Тут предсмертным хрипом оборвались рулады Бунчикова-Нечаева, в испуганной тишине радио на весь пляж объявило Берию врагом народа.
Начались пересуды, споры.
Под навесом никому не было до Соснина с Викой дела.
Они заплывали далеко, к прыгавшим на привязи чёрным рыбачьим баркасам. Обессилевшие, переваливались через борт, вытягивались на серых горячих скамьях, и, обсыхая, куда-то плыли… в средней скамье – дырка для мачты с парусом.
– Когда тебя увидела, решила, что затурханного маменькиного сынка надо поскорее спасать, а ты так здорово плаваешь.
– Я переплываю Неву, правда, не Большую Неву, Малую, от пляжа Петропавловки – к Бирже.
– И что ты ещё умеешь?
– На коньках неплохо катаюсь, у меня «бегаши».
– Нет, я не о спорте.
Славно! Болтали о всякой всячине, смотрели в небо.
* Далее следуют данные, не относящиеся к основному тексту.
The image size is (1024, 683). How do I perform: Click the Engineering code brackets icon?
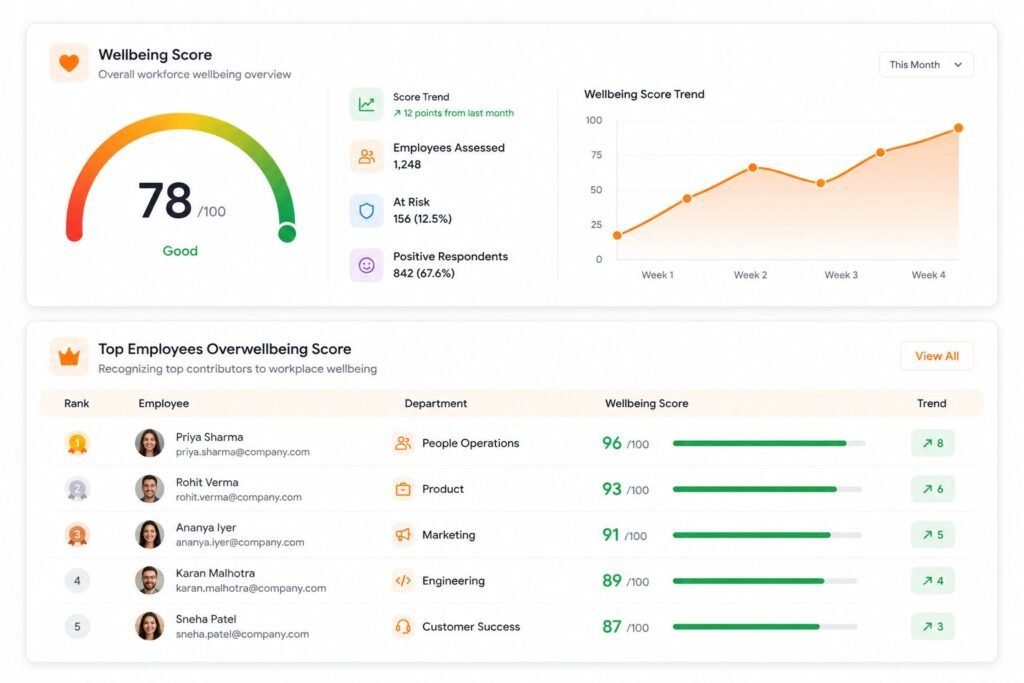tap(403, 580)
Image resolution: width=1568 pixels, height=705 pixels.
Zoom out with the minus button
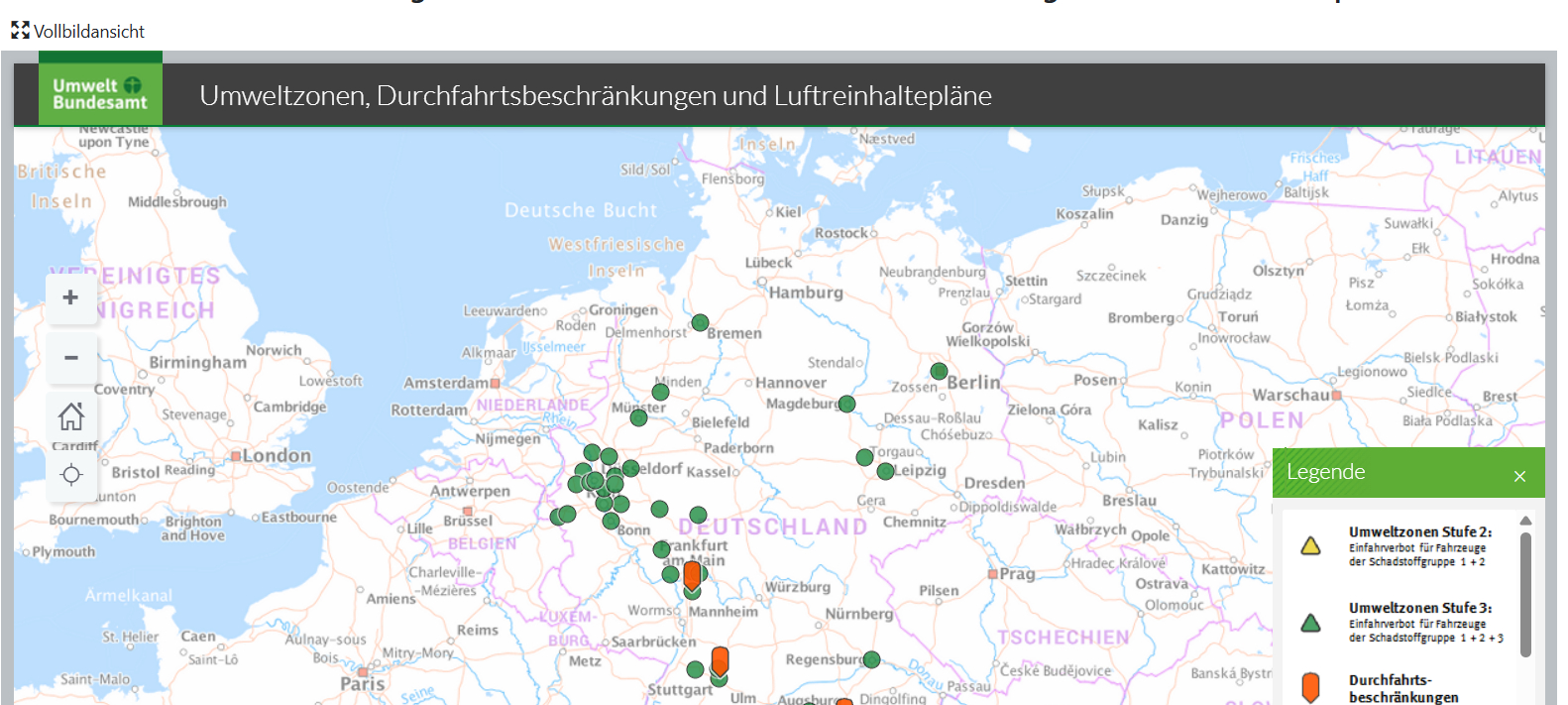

Шлёпали о борт, выталкивали вверх волны, натягиваясь, провисая, снова натягиваясь, лязгала цепь, которая пристёгивала баркас к ржавому бую. И сразу – валились в бездну, а взлетал соседний баркас, острым носом вонзался в солнце; рядом взлетали, задираясь высоко-высоко, и – опадали сети, оконтуренные жёлтым пунктиром пробочных поплавков, после удара волны на них сверкали капли.
Начинало укачивать.
Чтобы опередить головокружение, резко бросался в воду, сильными гребками уходил вглубь; чуть в стороне мотался на цепи, закрывая солнце, округлый смоляной бок баркаса… теплынь! – не то что в Неве, или Красавице, прошитой струями ледяных ключей. Вода была мутноватая, какая-то мыльная, будто излюбленную маринистами бирюзу слегка разбелили. Полупрозрачную, прорезанную широкими косыми лучами, но с каждым новым гребком темневшую толщу бороздили песчинки. И только ото дна шло пронзительное колебательное свечение, там, глубоко внизу, скользили блики, плыли мохнатые, как предгрозовые облака, камни. Приближалось сияние белёсо-песчаного свода с радужными зигзагами… терял ориентацию. На исходе дыхания расплывчатая плёнка разбавленной бирюзы, под которой лениво покачивали щупальцами молочно-дымчатые медузы, манила откуда-то сверху, он всё быстрее всплывал, стараясь не задевать медуз, по морю ползла тень от облака, и Соснина накрывали излучения темноты, словно лил густой дождь, а сбоку растекалось расплющенным яйцом солнце, и ещё там, под водой, когда в лёгких кончался воздух, успевал сообразить, что несся к таинственной поверхностной плёнке – глянцевой снаружи, матовой изнутри – и разрывал её, жадно вдохнув, видел выгоревшее от зноя небо с кудлатыми облачками, которые медленно сносились в открытое море, чтобы смешаться с пыльно-розоватым осадком у горизонта.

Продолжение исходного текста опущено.